REQUIRED ACTION: Transcribe exactly, and only, the lines from the one with "The height and" through the end of the records below, including both of those lines. Skip all pictures.

EXTRACTED RECORDS:

________________________

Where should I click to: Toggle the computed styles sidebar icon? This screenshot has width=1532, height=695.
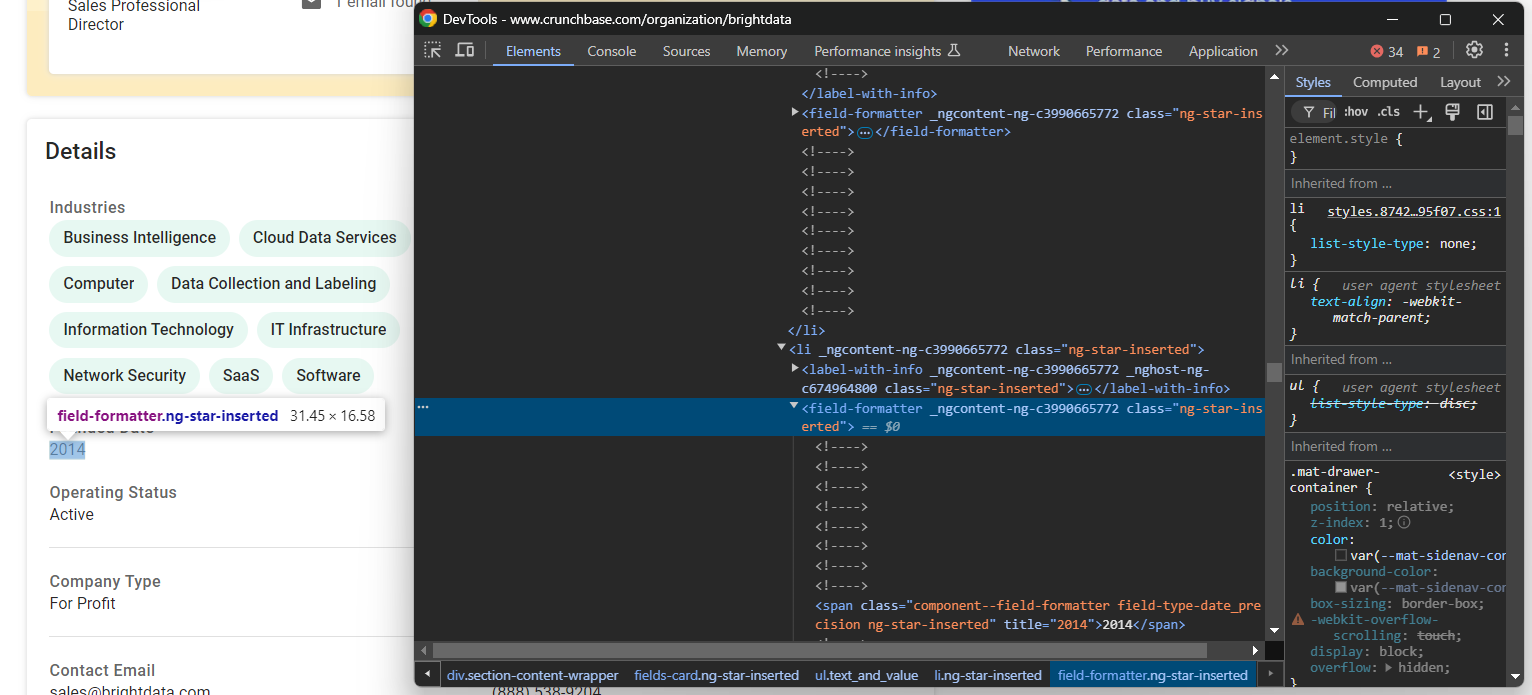1485,112
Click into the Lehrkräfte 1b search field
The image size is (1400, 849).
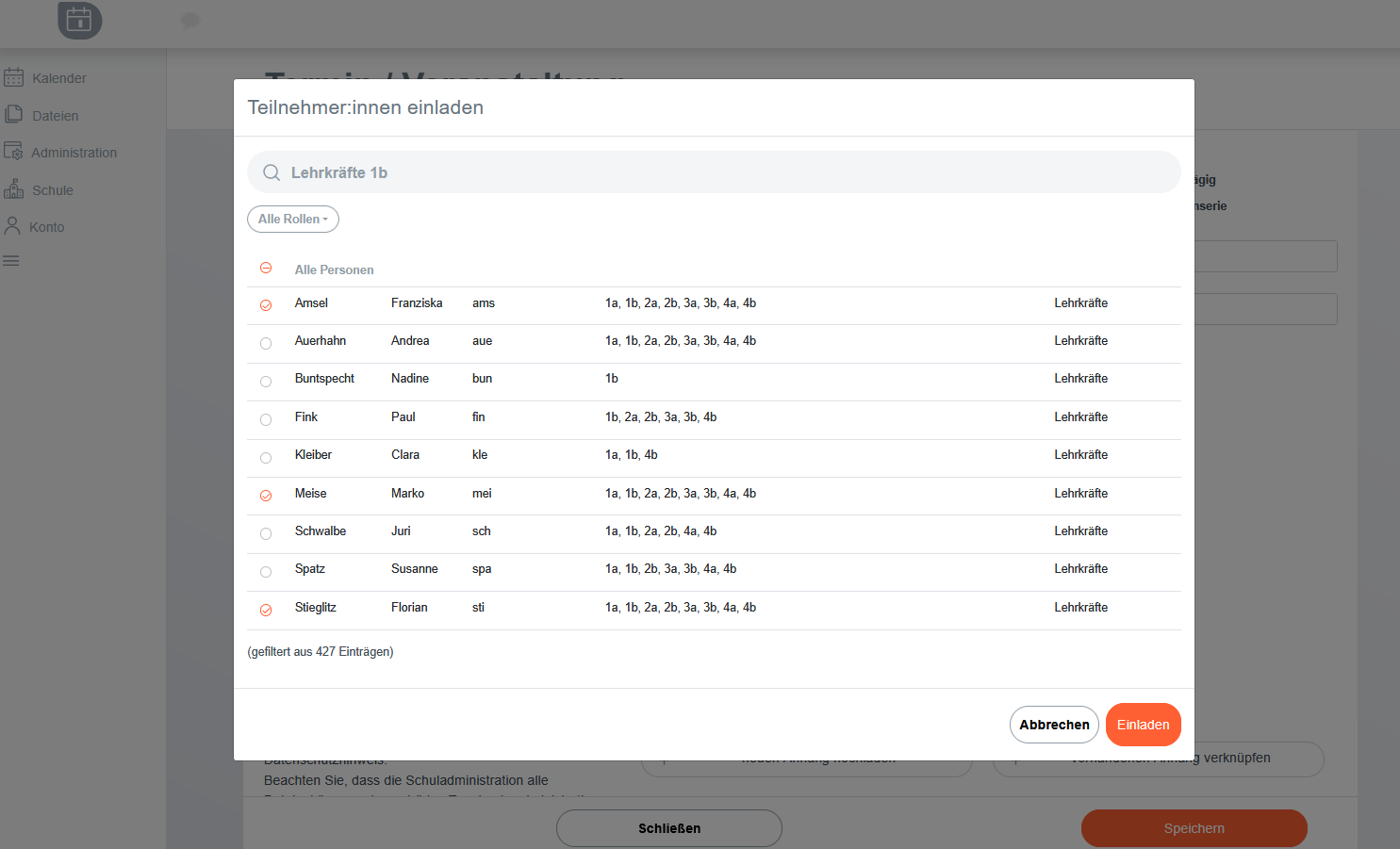point(716,172)
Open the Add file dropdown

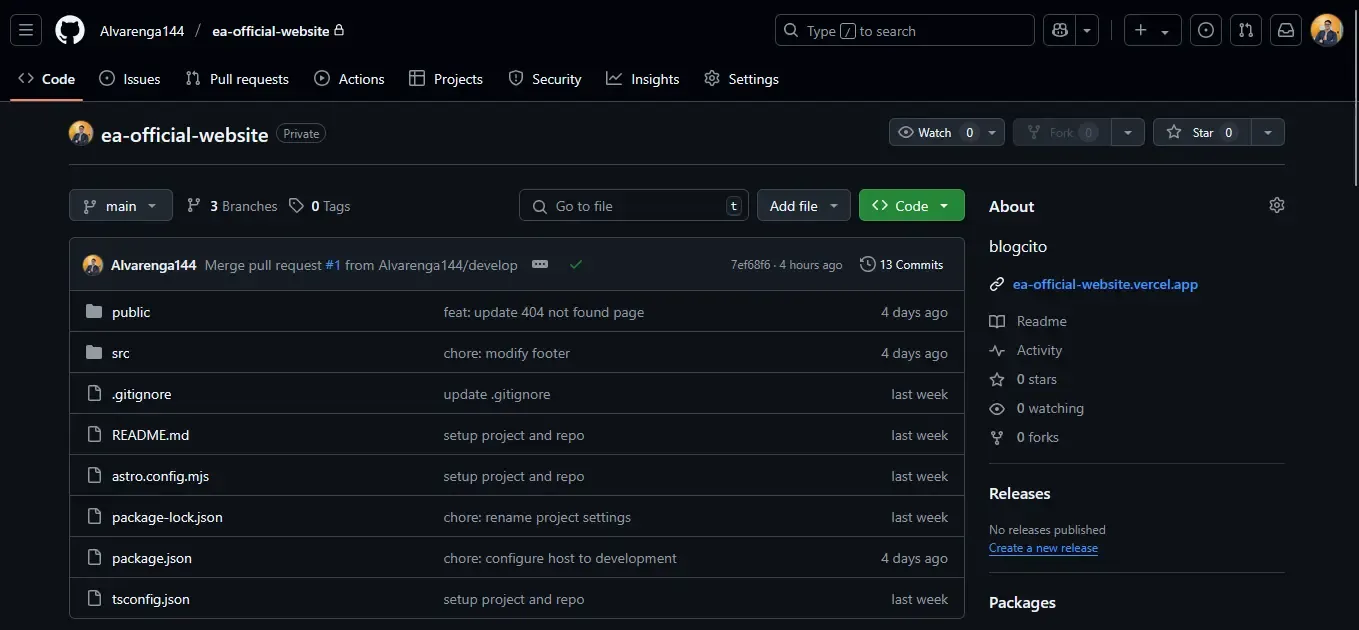(x=803, y=205)
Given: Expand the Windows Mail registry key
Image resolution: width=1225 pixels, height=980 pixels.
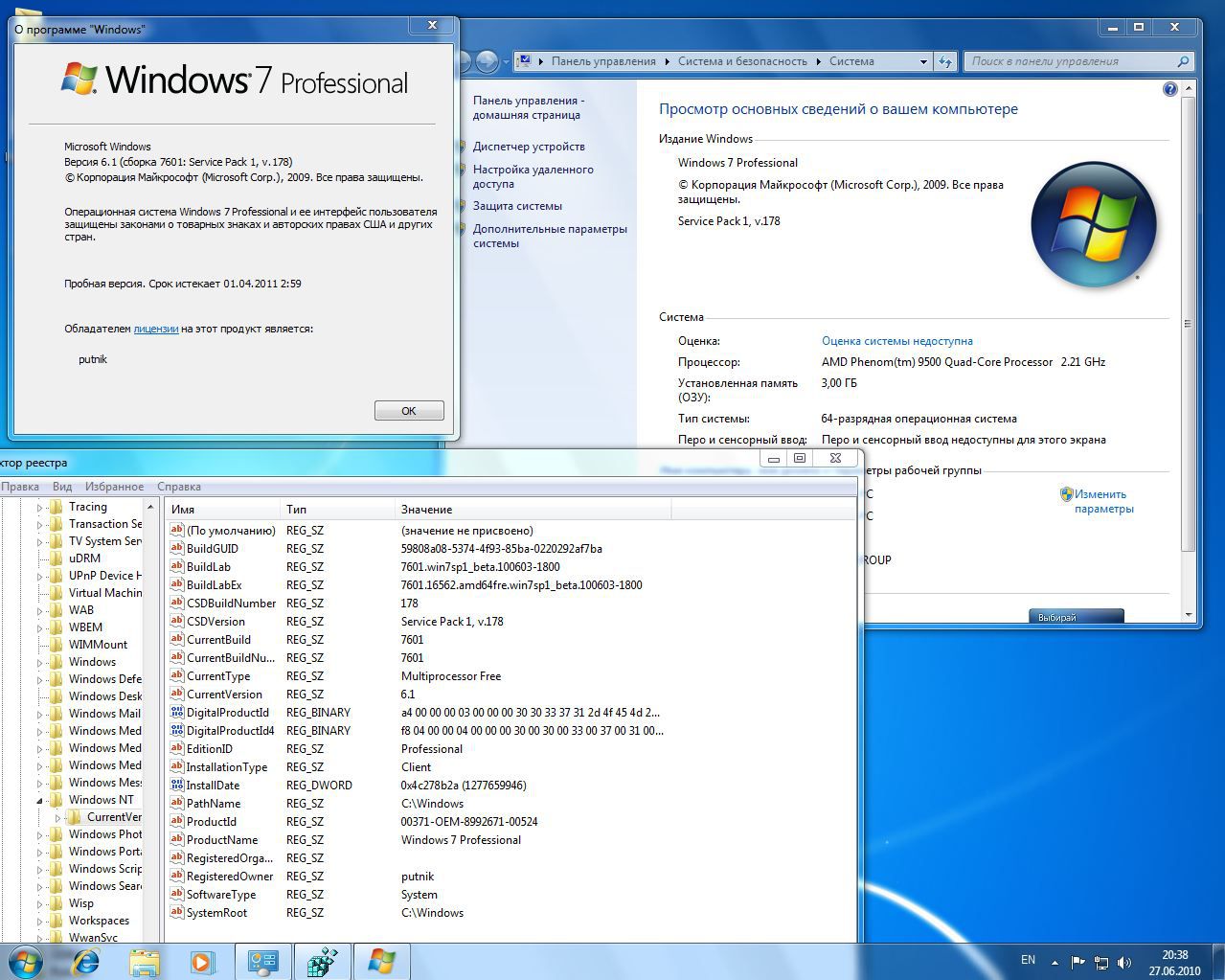Looking at the screenshot, I should coord(40,714).
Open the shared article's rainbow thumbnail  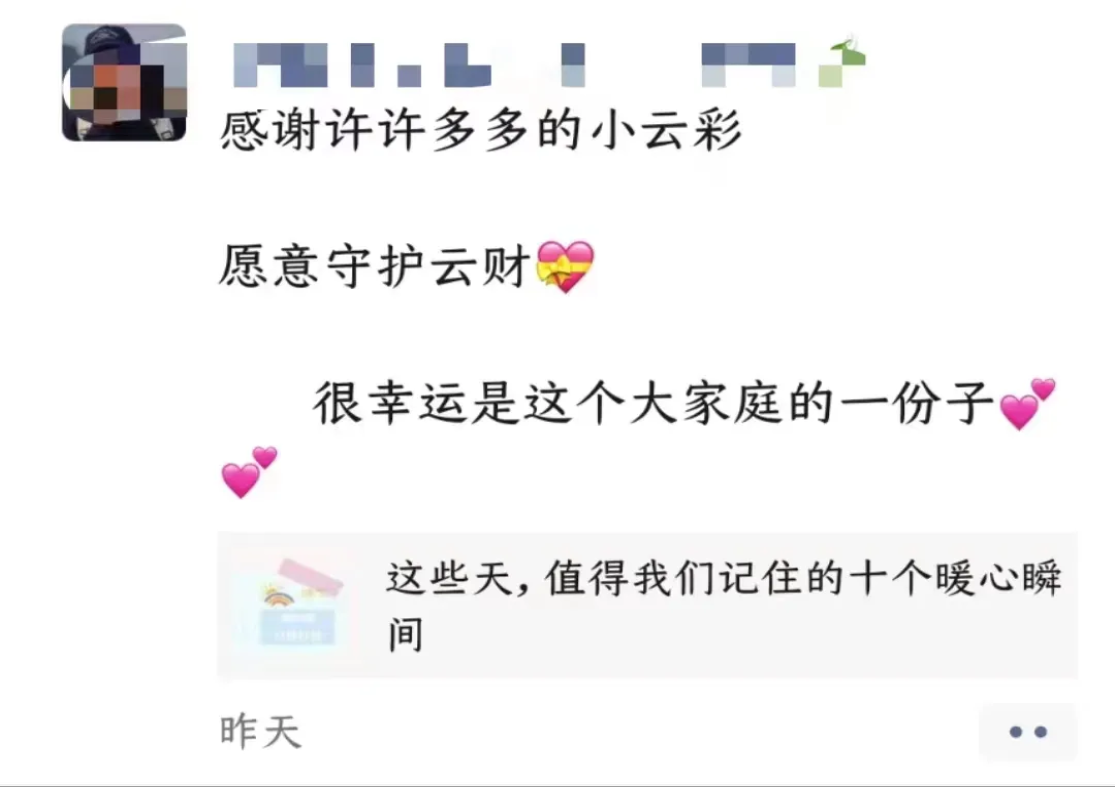click(293, 606)
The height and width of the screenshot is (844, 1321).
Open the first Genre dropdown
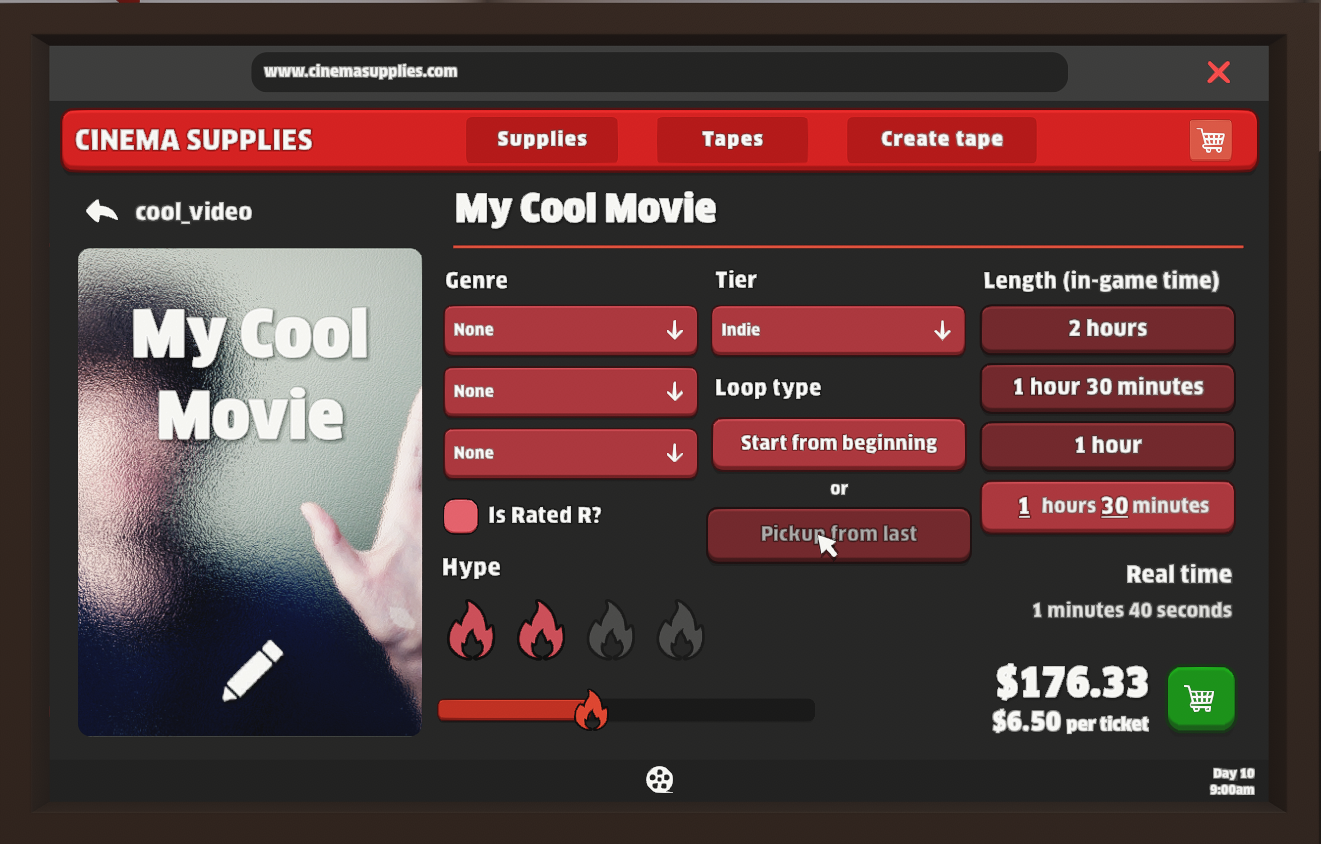point(570,329)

________________________

SOLUTION TO THIS EXERCISE:
The height and width of the screenshot is (844, 1321).
Open the first Genre dropdown
point(570,329)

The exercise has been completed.